Para democratizar a marca, a rede inclui literalmente as massas em seu cardápio. Desde outubro, a Pizza Hut vem experimentando pratos como lasanha e espaguete no cardápio.

O projeto começou em seis restaurantes de Campinas (São Petersburgo). Depois de verificar a aceitação do consumidor, calibrar preços e lubrificar as operações, a marca vai lançar a novidade neste trimestre para o restante do país.

A capital paulista também se tornou o ponto de partida para outra iniciativa: o name middle. O canal, que foi lançado em dezembro e está disponível em 53 lojas, será ampliado para outras operações até maio, com um único número nacional para pedidos pelo WhatsApp.

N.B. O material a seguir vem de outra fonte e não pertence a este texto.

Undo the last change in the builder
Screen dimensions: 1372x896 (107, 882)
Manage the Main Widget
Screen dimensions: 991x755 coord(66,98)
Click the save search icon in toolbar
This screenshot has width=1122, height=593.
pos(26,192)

“Apesar do avanço das tecnologias digitais, que respondem por 15% das nossas vendas, no mercado de pizzas o conceito de supply e o telefone nasceram praticamente juntos”, diz Azevedo. “Ainda tem muita gente que usa esse canal que não exploramos até agora.”

Apetite do Investidor

Apesar desses planos, a IMC ainda enfrenta o desafio de consolidar sua reestruturação. No terceiro trimestre de 2022, a receita líquida do grupo aumentou 25,3% na comparação anual, para R$ 676,8 milhões. Por outro lado, o prejuízo foi de 4,7 milhões de reais.

O BTG Pactual destacou o desempenho abaixo do esperado em algumas métricas e enfatizou: “O IMC não parece particularmente barato no contexto de restaurantes na América Latina”, escreveram analistas, que estabeleceram um preço-alvo para a ação em R$ 2,50.

Pouco tempo depois, porém, as ações da IMC, avaliadas em R$ 844 milhões, superaram a previsão, cotadas a R$ 2,96. Em 2023, as ações subirão de preço em 5,7% e nos últimos doze meses – em 38,9%.

Parte desse crescimento recente se deve ao evento após o balanço patrimonial do terceiro trimestre. No remaining de outubro, a IMC concluiu a arbitragem iniciada pela empresa norte-americana Yum! Manufacturers, que controla, entre outras coisas, a Pizza Hut e o próprio KFC.

O processo tem sido uma segunda bandeira com divergências sobre metas não cumpridas durante a pandemia e se arrasta desde o início de 2021. A solução veio com um novo acordo entre as duas partes, válido por 10 anos, e uma abertura estimada de cerca de 400 KFCs. lojas neste período.

Em setembro, como mais um passo em sua transformação, a IMC vendeu suas operações no Aeroporto Internacional de Tocumen, no Panamá, por US$ 40 milhões. E um mês antes, ele já havia vendido seus outros ativos no país em um negócio de US$ 2,1 milhões.

Os acordos deram novo impulso à IMC para continuar investindo em suas três marcas prioritárias. Mas enquanto a Pizza Hut tem “ganhado” grande parte da competição interna, a competição fora do grupo continua acirrada. A principal rival é a Domino’s.

Com uma base de 300 lojas em todo o país, a rede também está se expandindo para cidades menores, que até pouco tempo estavam sob seu campo de visão. Uma estratégia é transformar as pizzarias. Entre outros planos, a empresa ainda traçará um roteiro para um IPO, segundo relatório do Credit score Suisse.